Matrix Best Practices

Numerical Stability

import numpy as np

# Condition number checking
def check_condition_number(matrix, threshold=1e12):
    """Check if matrix is well-conditioned"""
    cond_num = np.linalg.cond(matrix)
    if cond_num > threshold:
        print(f"Warning: Matrix is ill-conditioned (cond = {cond_num:.2e})")
    return cond_num

# Regularization for ill-conditioned matrices
def regularized_inverse(matrix, reg_param=1e-6):
    """Compute regularized inverse"""
    n = matrix.shape[0]
    regularized = matrix + reg_param * np.eye(n)
    return np.linalg.inv(regularized)

# Stable rank computation
def stable_rank(matrix):
    """Compute stable rank using SVD"""
    _, s, _ = np.linalg.svd(matrix)
    return np.sum(s) / np.max(s)

# Gram-Schmidt orthogonalization
def gram_schmidt(vectors):
    """Gram-Schmidt orthogonalization process"""
    orthogonal = []
    for v in vectors:
        # Subtract projections onto previous orthogonal vectors
        for u in orthogonal:
            v = v - np.dot(v, u) / np.dot(u, u) * u
        # Normalize
        v = v / np.linalg.norm(v)
        orthogonal.append(v)
    return np.array(orthogonal)

Error Handling and Validation

import numpy as np

def validate_matrix_operation(A, B, operation='multiply'):
    """Validate matrices for common operations"""
    if operation == 'multiply':
        if A.shape[1] != B.shape[0]:
            raise ValueError(f"Cannot multiply {A.shape} and {B.shape} matrices")
    elif operation == 'add':
        if A.shape != B.shape:
            raise ValueError(f"Cannot add matrices of shapes {A.shape} and {B.shape}")
    elif operation == 'solve':
        if A.shape[0] != A.shape[1]:
            raise ValueError("Matrix A must be square for solving Ax=b")
        if A.shape[0] != B.shape[0]:
            raise ValueError("Incompatible dimensions for solving Ax=b")

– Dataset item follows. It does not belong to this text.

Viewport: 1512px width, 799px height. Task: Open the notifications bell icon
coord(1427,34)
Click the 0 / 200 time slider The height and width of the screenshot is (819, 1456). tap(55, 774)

def safe_matrix_inverse(matrix):
    """Safely compute matrix inverse with error checking"""
    try:
        # Check if matrix is square
        if matrix.shape[0] != matrix.shape[1]:
            raise ValueError("Matrix must be square")
        
        # Check condition number
        cond_num = np.linalg.cond(matrix)
        if cond_num > 1e12:
            print(f"Warning: Matrix is ill-conditioned (cond = {cond_num:.2e})")
        
        # Compute inverse
        inv = np.linalg.inv(matrix)
        
        # Verify inverse
        identity_check = matrix @ inv
        if not np.allclose(identity_check, np.eye(matrix.shape[0]), atol=1e-10):
            print("Warning: Inverse verification failed")
        
        return inv
    
    except np.linalg.LinAlgError as e:
        print(f"Linear algebra error: {e}")
        return None

This document covers comprehensive matrix operations in Python including built-in list operations, NumPy arrays, SciPy linear algebra, specialized libraries, applications, and performance optimization techniques. For the most up-to-date information, refer to the official documentation of the respective libraries.